When I see people using written language incorrectly, it needles me. And yes, I know this series of essays is hardly going to get me into the Pedants Guide to Good English. This sort of writing is supposed to convey my speech patterns...as far as possible.
So. Bisto.
SCHRREEEEEEEEEEEEEEEEEEEEEEEEEEEEEEEECH!
I know, I know. The mental gears had to change. The mental gearbox leapt out of the engine, and the mental AA man had to come round, whistle backwards through his mental teeth, tut, and tow you to a mental service station in Penge. Bear with me. I've been up all-the-frig-night, just for you.
Bisto.
For the uninitiated, Bisto is a brand of gravy granules which, when mixed with water at just the right concentration and temperature, will form a kind of diahorrea-like suspension. Pour it over your potatoes for that "Dirty Sanchez" effect.
Yes. It's that appetizing.
The advertising for Bisto has remained largely unchanged over time. Usually, it involves raggedy street urchins, the sort Fagan might have called "my pretty" and had stealing your fillings, stopping dead outside an open kitchen door (that'll tell you how old these adverts were), and sniffing the Bisto.
Yes. They were that hungry. After being stuffed up a chimney for sixteen hours a day with only the wax from a BabyBel to eat, these scuff-kneed little bastards would eat anything. Even Bisto.
The slogan was "Ahhhhh! Bisto," or "Ah! Bisto!" (below left)
One signified a wholesome pleasure in the scent of Bisto, which was much like stuffing your partner's head under the duvet after a post-Prawn Bhuna trump. The other meant surprise. Why wouldn't it: the Bisto Kids were so malnourished that knife fights would erupt if it meant getting to lick Mrs. Grimsdale's gravy boat (below centre).
Wavy lines. The closest a Victorian urchin would get to a square meal, without eating soot from their chimney brushes.
Bisto today. Scares something of the same consistency out of me. Note that there are no urchins in this Post-Thatcher, "pretending the homeless don't exist" era.
"Give me that plate of veg, Corky you slaaag! Or I'll cut 'cha!"
The new advertising isn't quite as wholesome or surprising.
Now, the legend reads; "Aah! Bisto."
That, to me, implies a nasty shock.
Aah! Bisto!
I can relate: I've been surprised once or twice. Especially when I had a chocolate sponge that I thought was supposed to come with chocolate sauce...but didn't.
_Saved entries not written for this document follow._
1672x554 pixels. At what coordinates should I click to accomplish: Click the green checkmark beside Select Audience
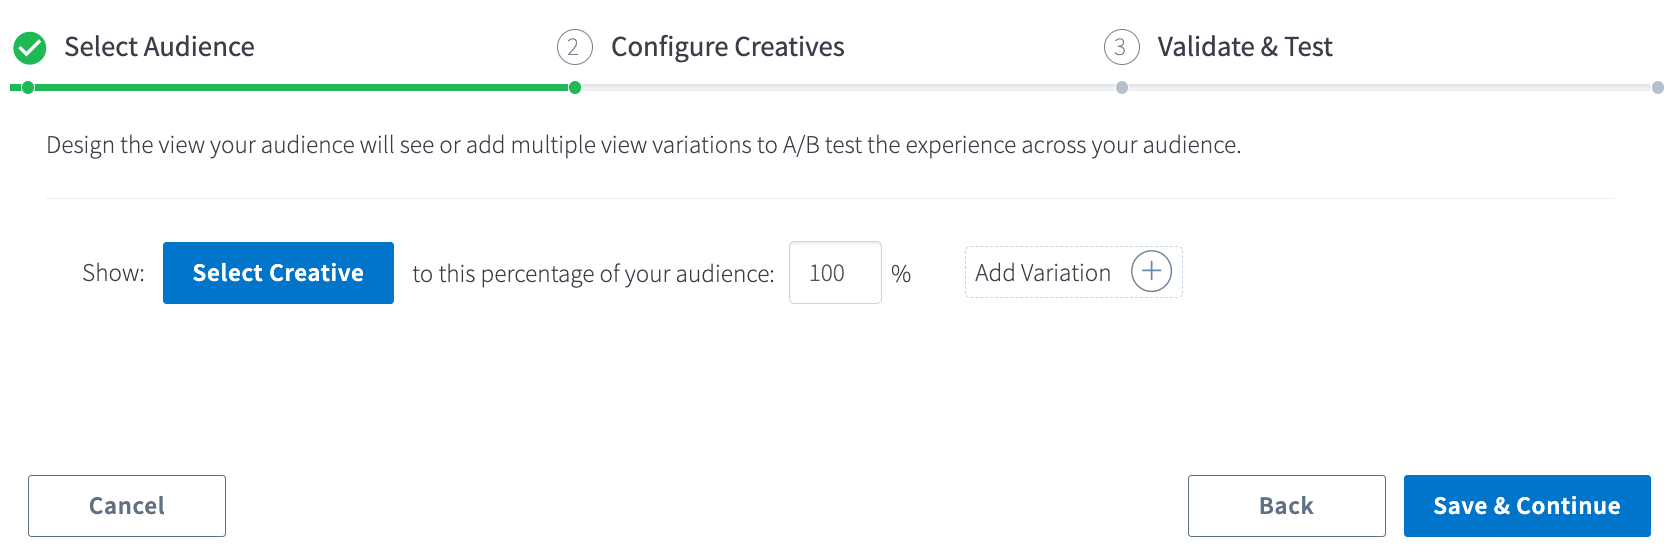[x=30, y=47]
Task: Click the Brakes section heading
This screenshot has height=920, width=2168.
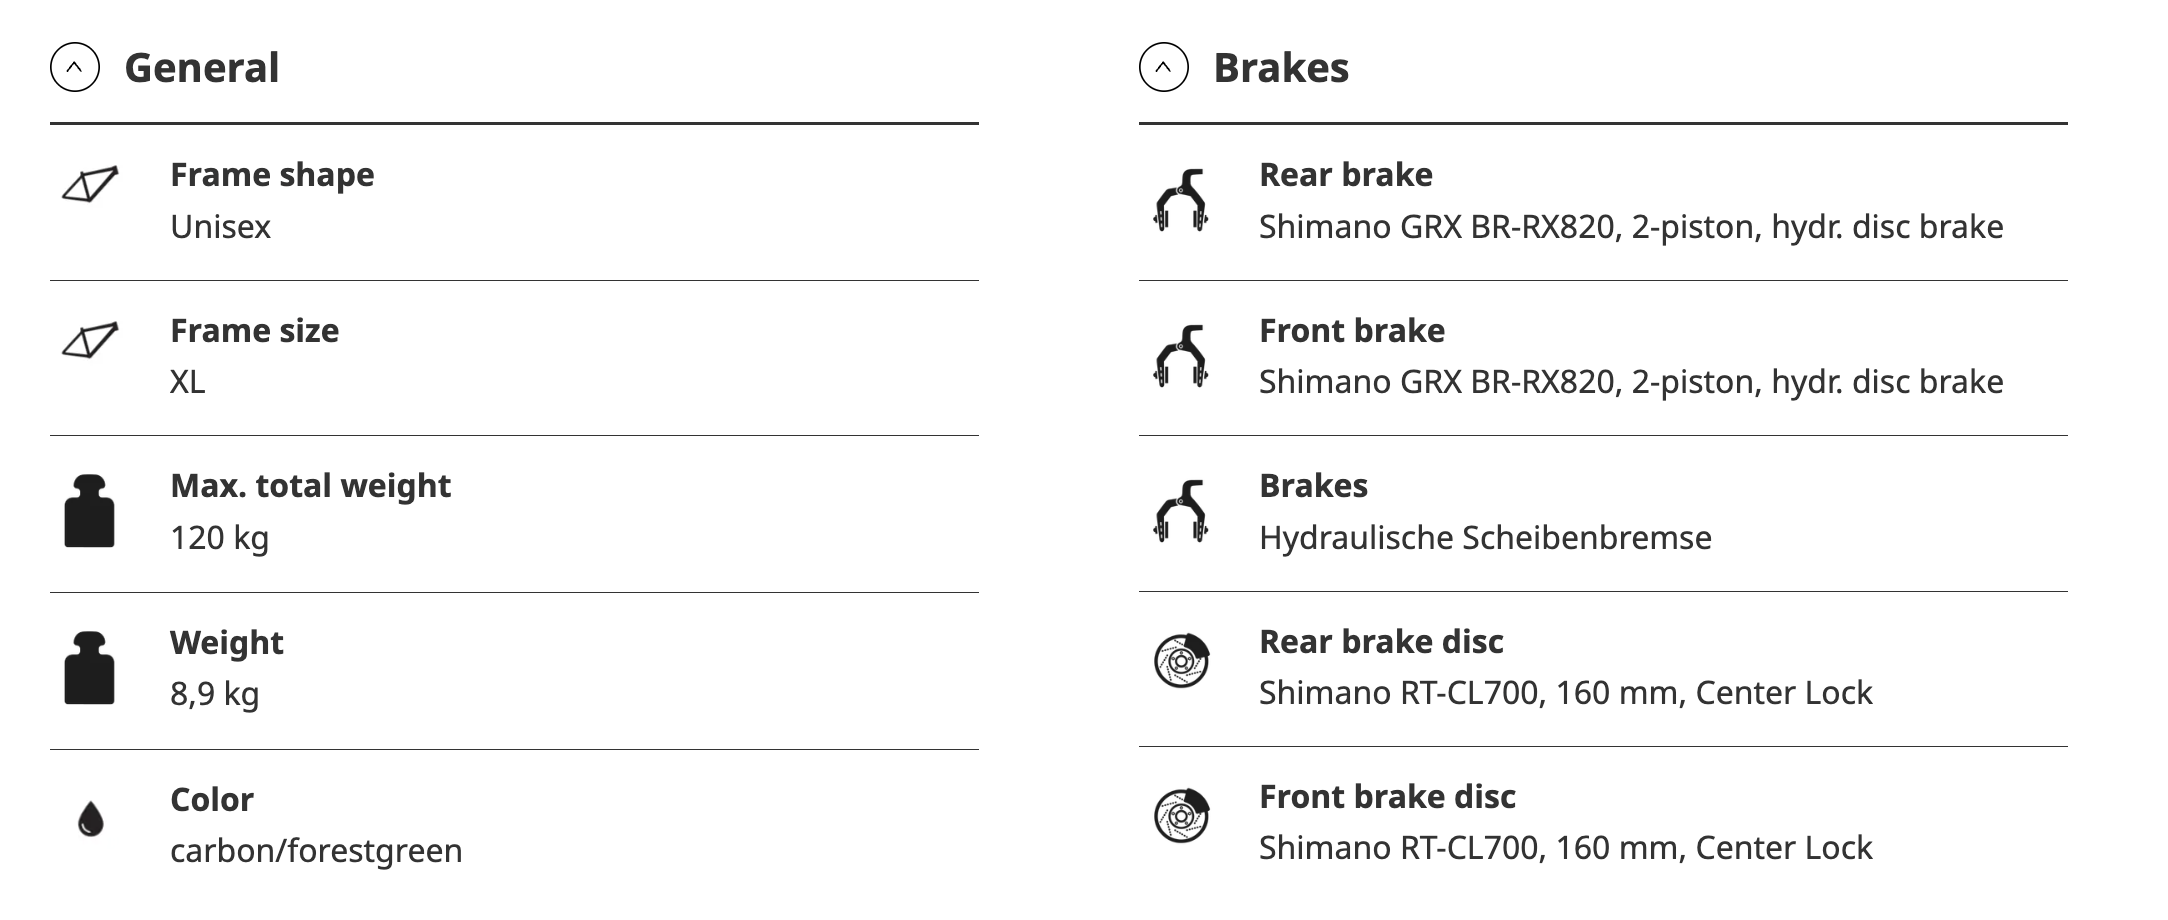Action: coord(1281,68)

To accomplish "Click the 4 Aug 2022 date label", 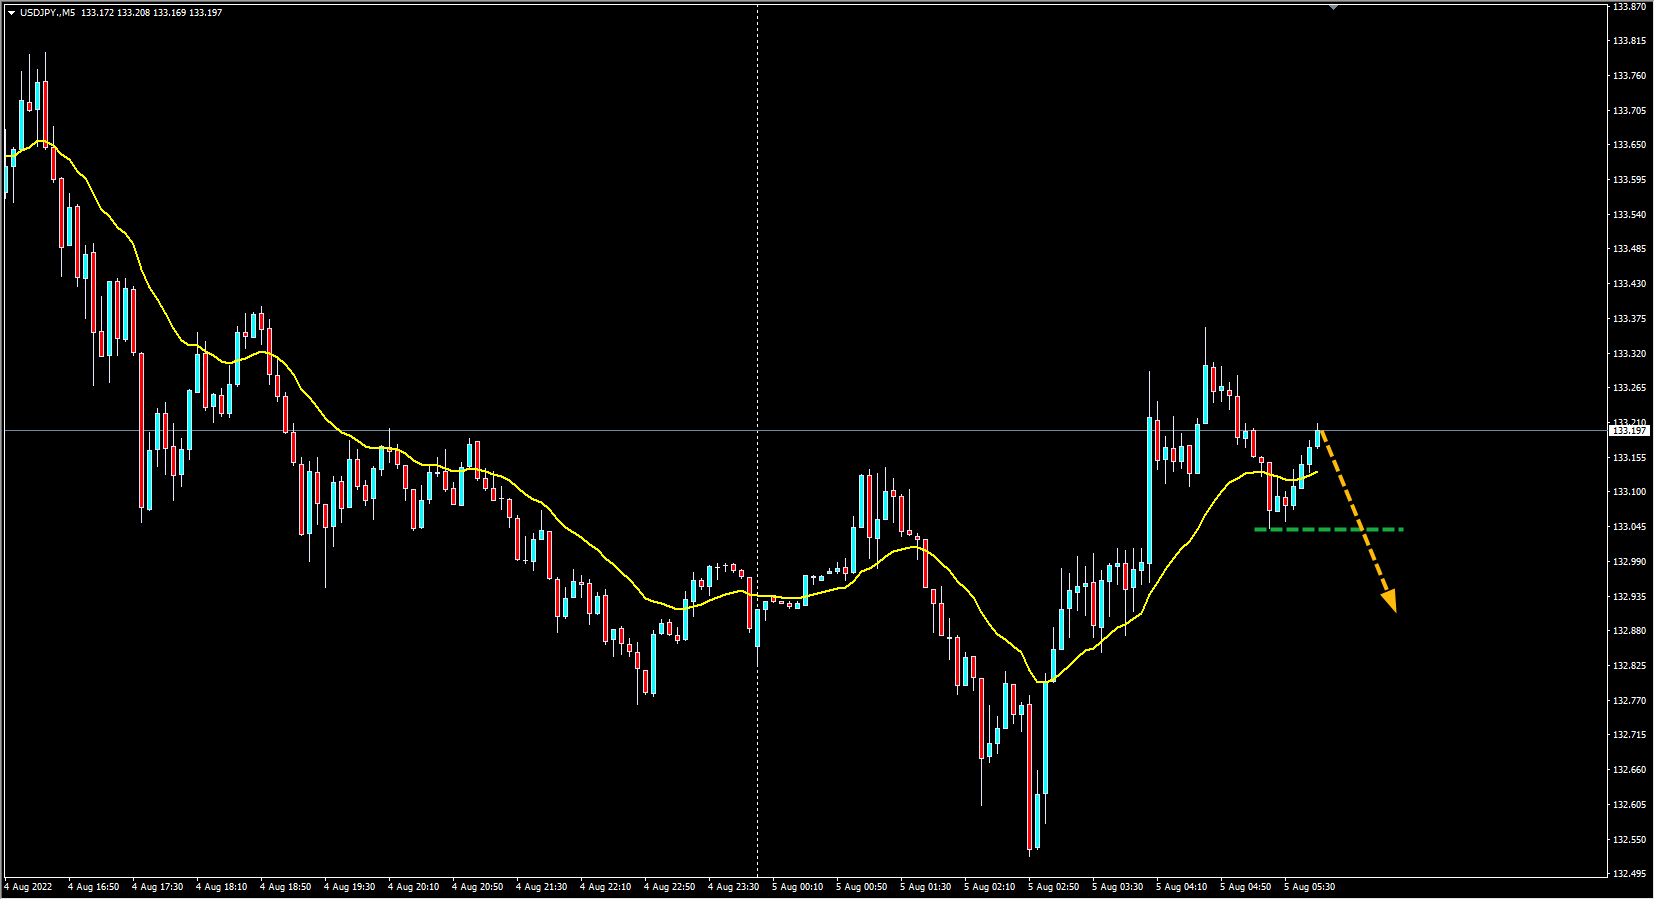I will [29, 887].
And this just smacks to me of someone who doesn't understand language. It's changed the image of the Bisto Kids from lovable knife-fight urchins to victims of Aversion Therapy or something.
Are we that weak-willed that we're supposed to be genuinely surprised by the crap we fill our shopping trolleys with?
What next? "Shite! Toilet Duck!" "Oh, Holy Jesus and all His Saints and Angels in Heaven! Oven Chips!"
And it just ain't right. It's the wrong sort of message to send to our kids.
Don't encourage it. Don't buy this product until it bears a slogan you can be proud of.
Like "Fuck. I didn't want Fucking Bisto on my dinner. It's filthy."
You know, I think I might have been persuaded that I was overreacting to this whole thing if it weren't for the crackbaby knife-fighters with the plate of greasy spuds on that picture above.
Seriously, dude. That's fucked up right there.
Incidentally, while researching this...er, rant on the Internet, I found this appetizing web page:
Cafe Primavera- Italian bisto atmosphere with three locations in San Jose.
Mmmm. Nice.
Matthew Craig, 18th July 2001. 1600 Words. Aah!
Dedicated to Johnny Boy. Up the Villa!